Le footballeur afro-américain Collin Kaepernick a rendu célèbre ce geste devenu culte : en 2016, il s’est agenouillé, le poing levé pour protester contre le racisme anti-noir et les violences policières. La puissante National Football League avait pris position sur la question en le privant d’équipe pendant plus d’une année.

Le genou à terre est devenu un symbole contre la discrimination raciale et les violences policières. Selon notre correspondante en Allemagne, dans presque toutes les manifestations qu’elle a couvertes, la foule a fait ce geste pendant les moments de recueillement.

La grogne d’anciens officiers parmi les plus décorés de l’Armée des États-Unis contre une éventuelle utilisation de troupes combattantes contre les civils américains, perspective évoquée par le président Trump a provoqué une véritable tempête à Washington.

Le candidat du parti démocrate Joe Biden tente de réaliser le grand écart entre les forces progressistes américaines, et une certaine droite modérée. Il s’est engagé à recoller les morceaux d’un pays brisé par les injustices économiques et raciales. Ce n’est nullement encore la fin de l’histoire. Le président américain Donald Trump, en très mauvaise posture, s’accroche à sa base militante et fanatique.

Ceux qui ont entretenu ce système depuis d’aussi longues années ne vont nullement sur un coup de baguette magique abdiquer leurs privilèges et mettre fin au « savoureux » mythe de supériorité si cher à des millions de Blancs.
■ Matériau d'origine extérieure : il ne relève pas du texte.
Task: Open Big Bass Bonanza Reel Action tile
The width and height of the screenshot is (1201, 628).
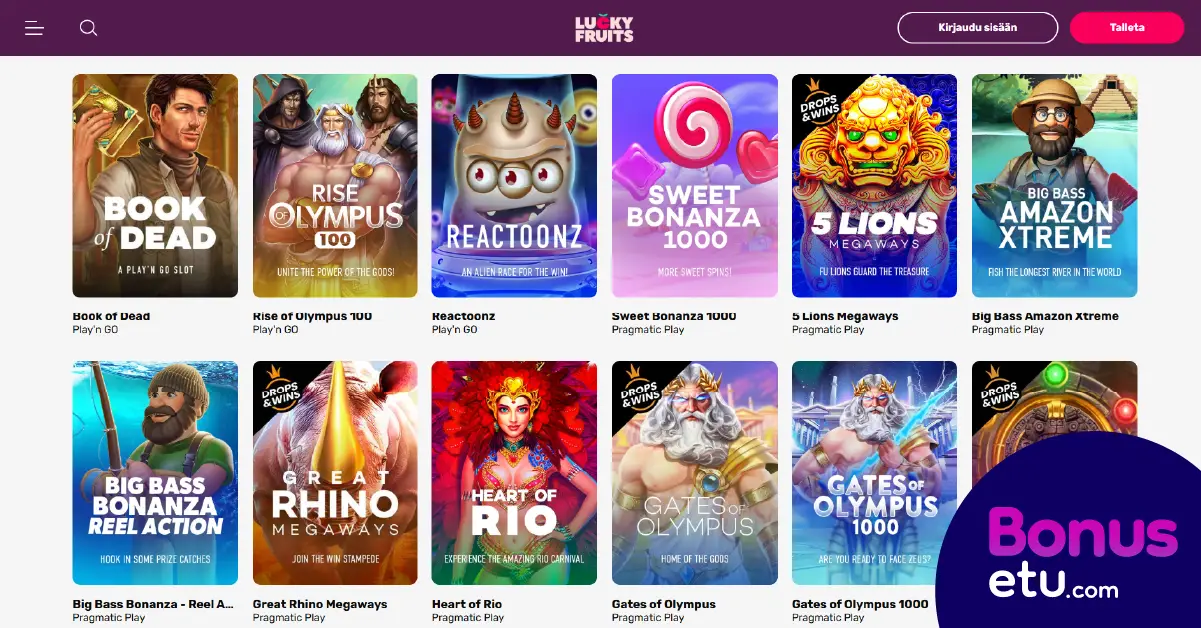Action: [x=155, y=473]
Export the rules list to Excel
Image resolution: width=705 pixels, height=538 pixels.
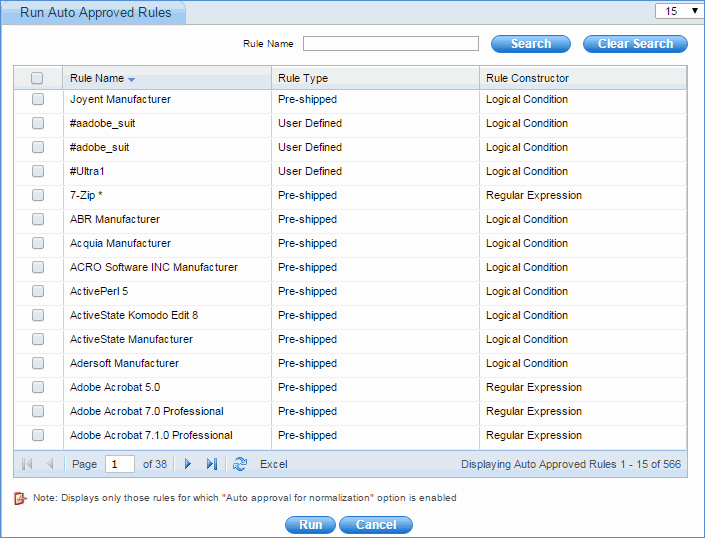click(x=273, y=464)
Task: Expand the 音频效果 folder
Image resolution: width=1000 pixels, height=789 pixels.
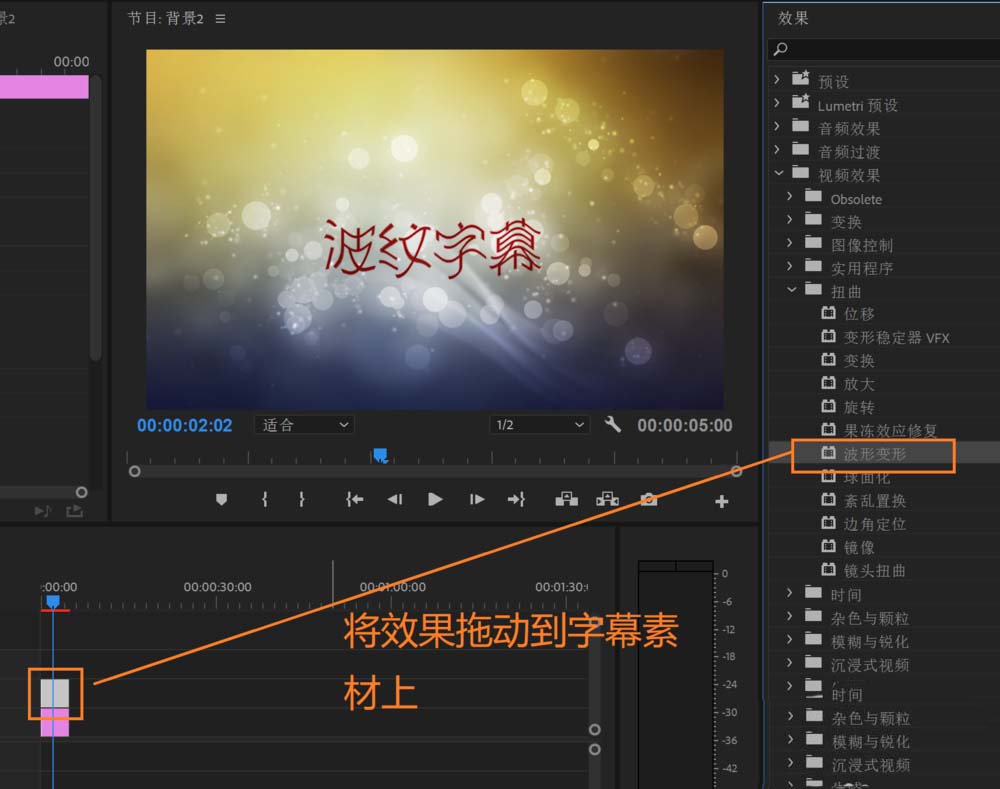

Toutefois, quelque chose de plus profond est parti des entrailles de l’Amérique et fait écho dans le monde entier, et risque d’emporter bien de statues de sel.

À commencer, on l’espère par une réforme de cette police « dressée » et équipée comme une armée, à côté d’autres mesures disciplinaires et éducationnelles qu’il va falloir prendre absolument si l’Amérique veut redresser son image fortement écornée.